### Exercise directions
Verbatim output required. Print the data in full.

-- Information shown follows --

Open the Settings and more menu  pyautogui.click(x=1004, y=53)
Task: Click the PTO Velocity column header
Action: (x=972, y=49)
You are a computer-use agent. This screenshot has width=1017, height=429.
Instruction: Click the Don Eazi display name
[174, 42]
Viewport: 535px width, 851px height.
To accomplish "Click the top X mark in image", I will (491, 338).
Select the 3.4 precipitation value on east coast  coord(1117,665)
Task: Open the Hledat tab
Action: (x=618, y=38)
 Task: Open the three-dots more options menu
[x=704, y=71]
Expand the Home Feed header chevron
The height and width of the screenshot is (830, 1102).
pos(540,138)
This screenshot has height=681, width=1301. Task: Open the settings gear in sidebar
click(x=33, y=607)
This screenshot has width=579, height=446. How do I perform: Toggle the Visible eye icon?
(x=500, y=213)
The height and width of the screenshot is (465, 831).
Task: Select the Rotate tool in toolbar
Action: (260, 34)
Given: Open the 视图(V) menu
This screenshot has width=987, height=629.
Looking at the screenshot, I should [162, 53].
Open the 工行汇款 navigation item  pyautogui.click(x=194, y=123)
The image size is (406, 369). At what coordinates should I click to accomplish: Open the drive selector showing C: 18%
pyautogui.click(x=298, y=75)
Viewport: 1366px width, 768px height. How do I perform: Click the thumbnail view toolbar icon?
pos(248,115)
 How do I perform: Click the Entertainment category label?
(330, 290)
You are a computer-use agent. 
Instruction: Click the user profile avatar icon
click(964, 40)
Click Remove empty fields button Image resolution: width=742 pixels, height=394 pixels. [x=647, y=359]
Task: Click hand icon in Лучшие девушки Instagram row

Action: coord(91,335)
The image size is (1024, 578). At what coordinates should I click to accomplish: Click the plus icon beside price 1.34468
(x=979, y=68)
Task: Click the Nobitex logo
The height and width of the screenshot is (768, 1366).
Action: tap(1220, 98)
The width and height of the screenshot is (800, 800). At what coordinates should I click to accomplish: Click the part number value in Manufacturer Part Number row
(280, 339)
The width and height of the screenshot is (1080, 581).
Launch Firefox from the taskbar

-- Information shown concluded --

### Final answer
Open the Settings and more menu  pyautogui.click(x=1004, y=53)
Task: Click the PTO Velocity column header
Action: (x=972, y=49)
You are a computer-use agent. This screenshot has width=1017, height=429.
Instruction: Click the Don Eazi display name
[174, 42]
Viewport: 535px width, 851px height.
To accomplish "Click the top X mark in image", I will (491, 338).
Select the 3.4 precipitation value on east coast  coord(1117,665)
Task: Open the Hledat tab
Action: (x=618, y=38)
 Task: Open the three-dots more options menu
[x=704, y=71]
Expand the Home Feed header chevron
The height and width of the screenshot is (830, 1102).
pos(540,138)
This screenshot has height=681, width=1301. Task: Open the settings gear in sidebar
click(x=33, y=607)
This screenshot has width=579, height=446. How do I perform: Toggle the Visible eye icon?
(x=500, y=213)
The height and width of the screenshot is (465, 831).
Task: Select the Rotate tool in toolbar
Action: (260, 34)
Given: Open the 视图(V) menu
This screenshot has width=987, height=629.
Looking at the screenshot, I should [162, 53].
Open the 工行汇款 navigation item  pyautogui.click(x=194, y=123)
The image size is (406, 369). At what coordinates should I click to accomplish: Open the drive selector showing C: 18%
pyautogui.click(x=298, y=75)
Viewport: 1366px width, 768px height. How do I perform: Click the thumbnail view toolbar icon?
pos(248,115)
 How do I perform: Click the Entertainment category label?
(330, 290)
You are a computer-use agent. 
Instruction: Click the user profile avatar icon
click(964, 40)
Click Remove empty fields button Image resolution: width=742 pixels, height=394 pixels. [x=647, y=359]
Task: Click hand icon in Лучшие девушки Instagram row

Action: coord(91,335)
The image size is (1024, 578). At what coordinates should I click to accomplish: Click the plus icon beside price 1.34468
(x=979, y=68)
Task: Click the Nobitex logo
The height and width of the screenshot is (768, 1366).
Action: tap(1220, 98)
The width and height of the screenshot is (800, 800). At what coordinates should I click to accomplish: Click the part number value in Manufacturer Part Number row
(280, 339)
The width and height of the screenshot is (1080, 581).
Launch Firefox from the taskbar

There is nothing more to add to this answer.